__Your assignment__
Answer these from the excerpted text below:
(a) What did the husband say withholding information from him was the same as?
(b) How old does the writer say she is?
(c) Whose name did the husband sign on the text messages he sent during the separation?

**** Excerpted text

Just the other day, I attended my sister’s 30th birthday, when I found out my oldest step-daughter’s recent ex-boyfriend had been invited to the part and she had not. I found this to be so wrong, so I blew-up on my sister and brother-in-law for betraying family, as it is not the first time my BIL has done this to family. My husband already hates my BIL so I decided not to tell my husband in order to spare the family even more turmoil. After all, I had done my part and defended my husband’s daughter. Well, my husband found out about it and told me that withholding information from him was the same as lying to him. He then proceeded to tell me, once again, that this was the reason that he did not trust me and was unsure about the time that we were separated. He again told me that I chose to allow him to live in torture for the next fifty years, because I would not take a lie detector test. I DID NOT LIE! I thought I had done the right thing and did not want to make it even bigger than it already was. I was trying to keep as much peace in the family as possible. I truly believe my husband just tries to find any reason to relate something to the issue of needing a lie detector test.

I want a baby so badly, as I waited so long for my husband to do his part, I am 31 years old, and my mother began menopause at 37. I have had such trouble trying to have a baby and am afraid my time will pass me by. My biological clock is ticking. There is a part of me that does not care where our marriage is at, and just wants a baby of my own. I have raised his two daughters and have always wanted a child of my own. However, I am scared of being stuck with a child and back in the same situation I was less than two years ago. What do I do? I do love my husband. I look at him and see the beauty in his eyes and smile. He makes me laugh, as he is so intelligent and witty. How could he be so, so, so... I don't even know what to call it. He is doing something to me, but what exactly is he doing? What do you call it? When you can't pinpoint exactly what is happening or identify what it is that's going on, how do you know anything is going on at all? It is all so hazy. But whatever it is, it's real, and it hurts. I just want it to stop. Why can't my husband just be happy in love? What is wrong with him? If he is broken, can he be fixed? Can I be fixed?

How do you just get out immediately anyway. You are charged with abandoning your family, giving up and copping out. If I leave again, I will not be able to go back, as I have left too many times already. Reconcilation will not be an option. I would have to be ready to completely let go, and deal with my husband's harrassment after I leave. Just as he did when we were separated, he will follow me. Send me nasty messages, claiming my youngest step-daughter said them. When we were separated he sent me text messages, signing my step-daugter's name, stating that I abused her and that she was calling the cops. This stuff can be harder to deal with than just staying in the relationship. My husband is very good at making you feel like a terrible person, even though you know your heart is good.

********
**** Excerpted records

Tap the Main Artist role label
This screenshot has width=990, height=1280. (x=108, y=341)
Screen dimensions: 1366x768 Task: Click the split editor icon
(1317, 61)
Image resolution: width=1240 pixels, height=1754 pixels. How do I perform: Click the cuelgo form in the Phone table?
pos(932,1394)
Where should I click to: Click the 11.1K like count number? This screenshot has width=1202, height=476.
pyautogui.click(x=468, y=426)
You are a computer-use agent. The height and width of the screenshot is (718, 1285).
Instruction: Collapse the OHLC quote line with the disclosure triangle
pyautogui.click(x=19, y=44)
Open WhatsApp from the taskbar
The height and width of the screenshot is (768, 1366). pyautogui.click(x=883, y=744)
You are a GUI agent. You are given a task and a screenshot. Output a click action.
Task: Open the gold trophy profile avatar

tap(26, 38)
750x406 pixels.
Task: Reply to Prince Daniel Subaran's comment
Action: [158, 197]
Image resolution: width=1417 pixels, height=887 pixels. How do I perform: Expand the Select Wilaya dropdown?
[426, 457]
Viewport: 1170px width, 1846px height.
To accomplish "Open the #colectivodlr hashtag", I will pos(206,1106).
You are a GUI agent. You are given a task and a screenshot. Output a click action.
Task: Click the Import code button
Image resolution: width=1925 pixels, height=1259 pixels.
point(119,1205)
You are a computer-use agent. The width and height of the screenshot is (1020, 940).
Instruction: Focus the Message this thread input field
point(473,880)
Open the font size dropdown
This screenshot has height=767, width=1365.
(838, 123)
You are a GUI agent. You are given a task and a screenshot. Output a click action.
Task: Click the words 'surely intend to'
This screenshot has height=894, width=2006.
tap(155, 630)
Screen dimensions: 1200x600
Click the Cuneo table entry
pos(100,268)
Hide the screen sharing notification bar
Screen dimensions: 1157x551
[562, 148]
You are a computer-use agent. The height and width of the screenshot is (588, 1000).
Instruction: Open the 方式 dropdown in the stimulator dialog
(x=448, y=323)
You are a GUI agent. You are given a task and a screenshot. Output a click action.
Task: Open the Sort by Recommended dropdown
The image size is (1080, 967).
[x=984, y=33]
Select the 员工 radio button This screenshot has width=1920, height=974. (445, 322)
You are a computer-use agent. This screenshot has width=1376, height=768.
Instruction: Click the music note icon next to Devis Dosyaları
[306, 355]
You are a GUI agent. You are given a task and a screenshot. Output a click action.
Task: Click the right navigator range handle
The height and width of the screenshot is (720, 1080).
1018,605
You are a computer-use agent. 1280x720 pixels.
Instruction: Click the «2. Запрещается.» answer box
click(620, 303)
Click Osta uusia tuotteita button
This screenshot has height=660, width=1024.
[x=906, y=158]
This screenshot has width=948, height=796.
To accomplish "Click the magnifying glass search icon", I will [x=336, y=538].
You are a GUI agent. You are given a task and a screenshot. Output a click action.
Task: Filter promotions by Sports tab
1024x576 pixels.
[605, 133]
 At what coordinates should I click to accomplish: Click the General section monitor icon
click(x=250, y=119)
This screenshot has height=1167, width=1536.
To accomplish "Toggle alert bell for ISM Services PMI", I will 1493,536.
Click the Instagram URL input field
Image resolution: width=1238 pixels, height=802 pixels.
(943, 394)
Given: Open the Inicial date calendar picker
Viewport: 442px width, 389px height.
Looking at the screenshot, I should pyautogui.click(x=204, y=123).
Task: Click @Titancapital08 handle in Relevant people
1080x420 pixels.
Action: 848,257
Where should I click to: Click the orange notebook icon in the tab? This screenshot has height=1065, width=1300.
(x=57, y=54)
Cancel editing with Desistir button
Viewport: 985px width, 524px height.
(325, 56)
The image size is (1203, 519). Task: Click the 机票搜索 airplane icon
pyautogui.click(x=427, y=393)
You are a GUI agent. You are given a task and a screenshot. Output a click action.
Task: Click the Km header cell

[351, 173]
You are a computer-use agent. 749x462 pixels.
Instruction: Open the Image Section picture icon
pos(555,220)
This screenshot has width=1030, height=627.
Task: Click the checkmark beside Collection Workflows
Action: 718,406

********

__Answer box__
(a) Lying to him.
(b) 31 years old.
(c) The writer's youngest step-daughter's name.